Mesenchymal stem cells (MSCs), also dubbed marrow stromal stem cells, stromal precursor cells, mesenchymal progenitor cells, or colony-forming unit-fibroblastic (CFU-F) cells, are highly proliferating and adherent fibroblastic cells that express a panel of characteristic cell surface markers . MSCs retain not only the capacity to self-renew but also the potential to differentiate into a variety of connective tissues such as muscle, bone, cartilage, tendon, and fat, as well as nerve and liver tissues . These properties make them a possible alternative to embryonic stem cells (ESCs) in cell-based therapeutic applications, but little has been known about their nature, in vivo function, and developmental origin. In particular, the molecular parameters to define core stem cell properties have remained largely unexplored.

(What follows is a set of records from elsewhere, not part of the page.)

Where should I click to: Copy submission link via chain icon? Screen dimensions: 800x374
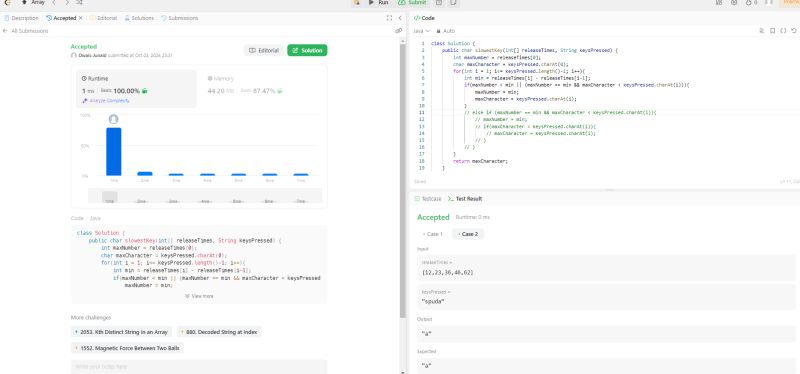coord(398,31)
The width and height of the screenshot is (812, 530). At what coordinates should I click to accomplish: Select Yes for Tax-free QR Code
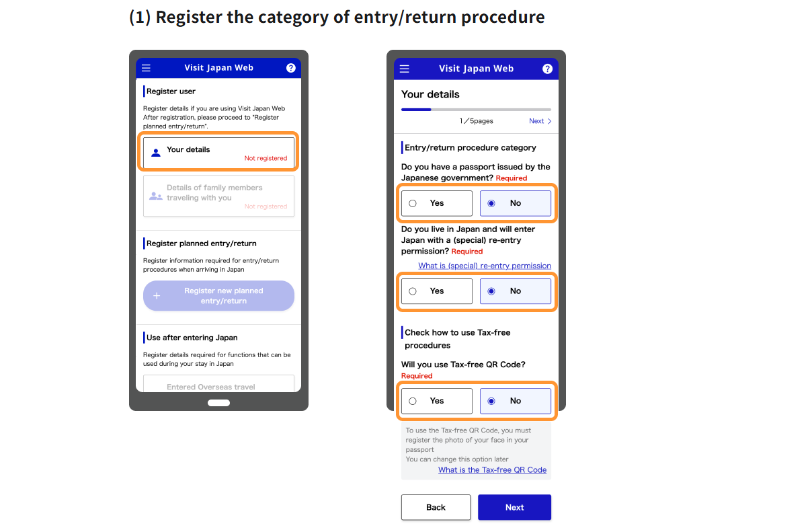(436, 401)
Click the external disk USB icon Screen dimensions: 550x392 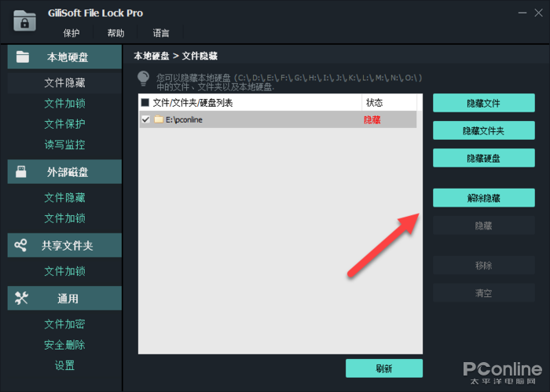[x=22, y=172]
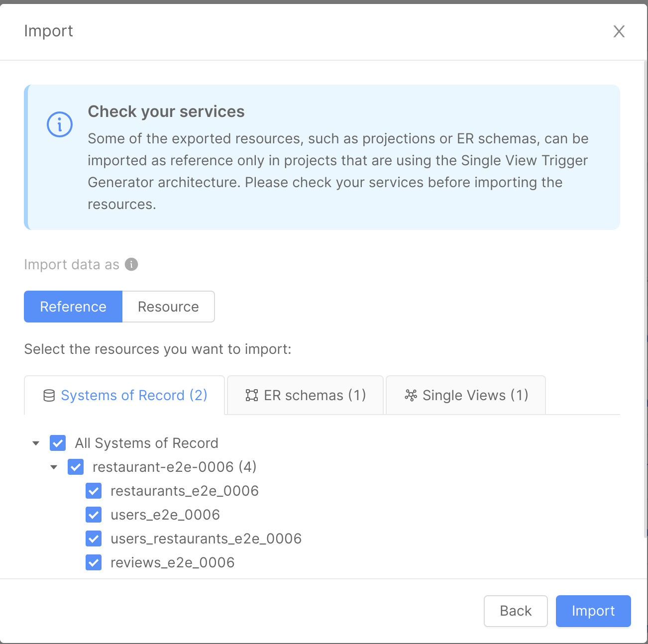Uncheck the restaurant-e2e-0006 checkbox

(76, 467)
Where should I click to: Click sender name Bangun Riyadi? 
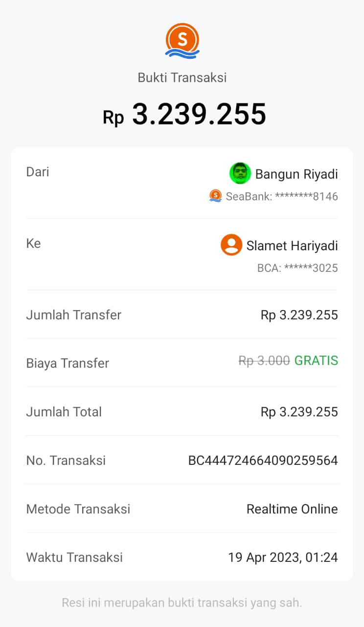(296, 174)
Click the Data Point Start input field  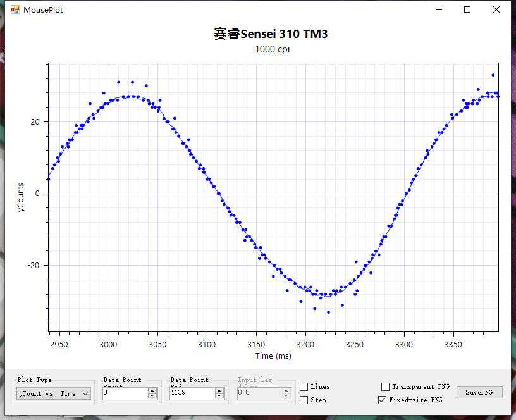click(x=124, y=393)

Self-renewal is one of the most fundamental properties of stem cells, and the cellular and molecular mechanisms underlying it have been a subject of extensive studies. Elaborated searches for key transcriptional players led to discoveries of Oct3/4 , leukemia inhibitory factor–activated Stat3 [4–6], and Nanog [7, 8] in ESCs, and a recent finding of Bmi-1 in both hematopoietic stem cells (HSCs)  and neural stem cells (NSCs) . Also in efforts to envisage a molecular entity of stem cells in the genomic scale, the DNA microarray-based analyses were recently employed in human or mouse ESCs, HSCs, and NSCs, leading to identification of commonly expressed genes, called stemness genes or a stem cell molecular signature [11–14].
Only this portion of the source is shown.